*PROVIDED ENTRIES*.
[Start of section]
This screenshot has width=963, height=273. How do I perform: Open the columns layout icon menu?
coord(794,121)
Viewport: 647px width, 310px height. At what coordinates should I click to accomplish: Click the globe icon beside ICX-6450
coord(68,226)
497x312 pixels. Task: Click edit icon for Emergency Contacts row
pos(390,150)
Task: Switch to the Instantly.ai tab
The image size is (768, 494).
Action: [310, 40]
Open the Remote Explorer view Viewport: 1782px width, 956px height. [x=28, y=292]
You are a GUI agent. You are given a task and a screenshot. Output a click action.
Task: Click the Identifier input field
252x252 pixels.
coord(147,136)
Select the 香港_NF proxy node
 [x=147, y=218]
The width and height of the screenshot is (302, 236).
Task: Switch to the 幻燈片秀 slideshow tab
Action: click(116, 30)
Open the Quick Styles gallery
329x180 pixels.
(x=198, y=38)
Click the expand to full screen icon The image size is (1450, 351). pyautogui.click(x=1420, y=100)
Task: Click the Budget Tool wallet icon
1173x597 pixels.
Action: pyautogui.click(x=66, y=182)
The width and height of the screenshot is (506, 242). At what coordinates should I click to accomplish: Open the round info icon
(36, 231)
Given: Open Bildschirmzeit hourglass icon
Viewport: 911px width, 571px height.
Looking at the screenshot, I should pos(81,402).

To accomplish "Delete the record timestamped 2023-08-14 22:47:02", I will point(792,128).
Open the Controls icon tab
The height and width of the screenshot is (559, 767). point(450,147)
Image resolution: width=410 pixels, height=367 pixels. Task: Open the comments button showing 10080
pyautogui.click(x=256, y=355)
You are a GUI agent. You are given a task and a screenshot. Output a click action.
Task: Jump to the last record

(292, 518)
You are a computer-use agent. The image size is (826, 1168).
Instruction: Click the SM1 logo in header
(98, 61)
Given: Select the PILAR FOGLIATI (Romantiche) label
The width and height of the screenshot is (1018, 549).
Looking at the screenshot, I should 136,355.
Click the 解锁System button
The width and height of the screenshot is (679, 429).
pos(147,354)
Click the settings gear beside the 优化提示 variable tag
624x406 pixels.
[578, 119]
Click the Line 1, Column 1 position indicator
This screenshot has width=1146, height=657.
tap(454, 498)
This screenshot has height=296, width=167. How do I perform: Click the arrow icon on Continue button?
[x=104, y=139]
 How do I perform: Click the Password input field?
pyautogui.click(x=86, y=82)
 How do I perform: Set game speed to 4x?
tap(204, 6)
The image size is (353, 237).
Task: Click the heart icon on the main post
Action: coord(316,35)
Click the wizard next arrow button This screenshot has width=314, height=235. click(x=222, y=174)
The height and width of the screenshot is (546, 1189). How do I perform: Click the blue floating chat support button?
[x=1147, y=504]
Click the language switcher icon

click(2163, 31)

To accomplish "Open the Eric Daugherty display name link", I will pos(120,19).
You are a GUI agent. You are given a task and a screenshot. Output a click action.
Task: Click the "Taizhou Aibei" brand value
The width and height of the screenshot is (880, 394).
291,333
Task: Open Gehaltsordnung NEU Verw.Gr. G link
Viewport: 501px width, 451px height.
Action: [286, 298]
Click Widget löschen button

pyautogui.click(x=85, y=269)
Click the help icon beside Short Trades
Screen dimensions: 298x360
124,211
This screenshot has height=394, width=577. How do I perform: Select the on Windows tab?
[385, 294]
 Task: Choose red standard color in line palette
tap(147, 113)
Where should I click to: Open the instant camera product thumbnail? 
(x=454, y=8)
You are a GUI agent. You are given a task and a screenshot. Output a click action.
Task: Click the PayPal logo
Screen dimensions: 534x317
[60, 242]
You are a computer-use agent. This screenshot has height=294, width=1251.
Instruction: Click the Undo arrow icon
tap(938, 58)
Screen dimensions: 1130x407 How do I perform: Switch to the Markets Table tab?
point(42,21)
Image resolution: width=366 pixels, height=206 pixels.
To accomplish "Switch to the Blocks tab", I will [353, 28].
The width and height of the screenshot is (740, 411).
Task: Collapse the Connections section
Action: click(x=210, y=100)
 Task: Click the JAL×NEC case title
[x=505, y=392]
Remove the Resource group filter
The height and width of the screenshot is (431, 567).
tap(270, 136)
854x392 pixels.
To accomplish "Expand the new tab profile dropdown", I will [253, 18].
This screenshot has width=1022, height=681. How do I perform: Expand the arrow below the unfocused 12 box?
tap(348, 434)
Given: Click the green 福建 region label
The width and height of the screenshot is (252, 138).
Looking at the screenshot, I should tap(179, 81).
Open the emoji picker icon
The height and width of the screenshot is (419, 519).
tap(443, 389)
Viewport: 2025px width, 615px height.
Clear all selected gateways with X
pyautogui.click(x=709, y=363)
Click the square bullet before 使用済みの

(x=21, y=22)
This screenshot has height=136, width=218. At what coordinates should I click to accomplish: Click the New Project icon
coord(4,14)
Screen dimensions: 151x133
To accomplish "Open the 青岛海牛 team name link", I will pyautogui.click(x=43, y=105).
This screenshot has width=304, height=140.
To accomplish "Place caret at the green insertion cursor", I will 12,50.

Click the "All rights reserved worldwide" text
[End of section]
*THE TASK*. Return each entry from the material above exactly as it appears.

*RESULT BELOW*.
This screenshot has width=963, height=273. How do I perform: Open the columns layout icon menu?
coord(794,121)
Viewport: 647px width, 310px height. At what coordinates should I click to accomplish: Click the globe icon beside ICX-6450
coord(68,226)
497x312 pixels. Task: Click edit icon for Emergency Contacts row
pos(390,150)
Task: Switch to the Instantly.ai tab
The image size is (768, 494).
Action: [310, 40]
Open the Remote Explorer view Viewport: 1782px width, 956px height. [x=28, y=292]
You are a GUI agent. You are given a task and a screenshot. Output a click action.
Task: Click the Identifier input field
252x252 pixels.
coord(147,136)
Select the 香港_NF proxy node
 [x=147, y=218]
The width and height of the screenshot is (302, 236).
Task: Switch to the 幻燈片秀 slideshow tab
Action: click(116, 30)
Open the Quick Styles gallery
329x180 pixels.
(x=198, y=38)
Click the expand to full screen icon The image size is (1450, 351). pyautogui.click(x=1420, y=100)
Task: Click the Budget Tool wallet icon
1173x597 pixels.
Action: pyautogui.click(x=66, y=182)
The width and height of the screenshot is (506, 242). At what coordinates should I click to accomplish: Open the round info icon
(36, 231)
Given: Open Bildschirmzeit hourglass icon
Viewport: 911px width, 571px height.
Looking at the screenshot, I should pos(81,402).

To accomplish "Delete the record timestamped 2023-08-14 22:47:02", I will point(792,128).
Open the Controls icon tab
The height and width of the screenshot is (559, 767). point(450,147)
Image resolution: width=410 pixels, height=367 pixels. Task: Open the comments button showing 10080
pyautogui.click(x=256, y=355)
You are a GUI agent. You are given a task and a screenshot. Output a click action.
Task: Jump to the last record

(292, 518)
You are a computer-use agent. The image size is (826, 1168).
Instruction: Click the SM1 logo in header
(98, 61)
Given: Select the PILAR FOGLIATI (Romantiche) label
The width and height of the screenshot is (1018, 549).
Looking at the screenshot, I should 136,355.
Click the 解锁System button
The width and height of the screenshot is (679, 429).
pos(147,354)
Click the settings gear beside the 优化提示 variable tag
624x406 pixels.
[578, 119]
Click the Line 1, Column 1 position indicator
This screenshot has width=1146, height=657.
tap(454, 498)
This screenshot has height=296, width=167. How do I perform: Click the arrow icon on Continue button?
[x=104, y=139]
 How do I perform: Click the Password input field?
pyautogui.click(x=86, y=82)
 How do I perform: Set game speed to 4x?
tap(204, 6)
The image size is (353, 237).
Task: Click the heart icon on the main post
Action: coord(316,35)
Click the wizard next arrow button This screenshot has width=314, height=235. click(x=222, y=174)
The height and width of the screenshot is (546, 1189). How do I perform: Click the blue floating chat support button?
[x=1147, y=504]
Click the language switcher icon

click(2163, 31)

To accomplish "Open the Eric Daugherty display name link", I will pos(120,19).
You are a GUI agent. You are given a task and a screenshot. Output a click action.
Task: Click the "Taizhou Aibei" brand value
The width and height of the screenshot is (880, 394).
291,333
Task: Open Gehaltsordnung NEU Verw.Gr. G link
Viewport: 501px width, 451px height.
Action: [286, 298]
Click Widget löschen button

pyautogui.click(x=85, y=269)
Click the help icon beside Short Trades
Screen dimensions: 298x360
124,211
This screenshot has height=394, width=577. How do I perform: Select the on Windows tab?
[385, 294]
 Task: Choose red standard color in line palette
tap(147, 113)
Where should I click to: Open the instant camera product thumbnail? 
(x=454, y=8)
You are a GUI agent. You are given a task and a screenshot. Output a click action.
Task: Click the PayPal logo
Screen dimensions: 534x317
[60, 242]
You are a computer-use agent. This screenshot has height=294, width=1251.
Instruction: Click the Undo arrow icon
tap(938, 58)
Screen dimensions: 1130x407 How do I perform: Switch to the Markets Table tab?
point(42,21)
Image resolution: width=366 pixels, height=206 pixels.
To accomplish "Switch to the Blocks tab", I will [353, 28].
The width and height of the screenshot is (740, 411).
Task: Collapse the Connections section
Action: click(x=210, y=100)
 Task: Click the JAL×NEC case title
[x=505, y=392]
Remove the Resource group filter
The height and width of the screenshot is (431, 567).
tap(270, 136)
854x392 pixels.
To accomplish "Expand the new tab profile dropdown", I will [253, 18].
This screenshot has width=1022, height=681. How do I perform: Expand the arrow below the unfocused 12 box?
tap(348, 434)
Given: Click the green 福建 region label
The width and height of the screenshot is (252, 138).
Looking at the screenshot, I should tap(179, 81).
Open the emoji picker icon
The height and width of the screenshot is (419, 519).
tap(443, 389)
Viewport: 2025px width, 615px height.
Clear all selected gateways with X
pyautogui.click(x=709, y=363)
Click the square bullet before 使用済みの

(x=21, y=22)
This screenshot has height=136, width=218. At what coordinates should I click to accomplish: Click the New Project icon
coord(4,14)
Screen dimensions: 151x133
To accomplish "Open the 青岛海牛 team name link", I will pyautogui.click(x=43, y=105).
This screenshot has width=304, height=140.
To accomplish "Place caret at the green insertion cursor", I will 12,50.

Click the "All rights reserved worldwide" text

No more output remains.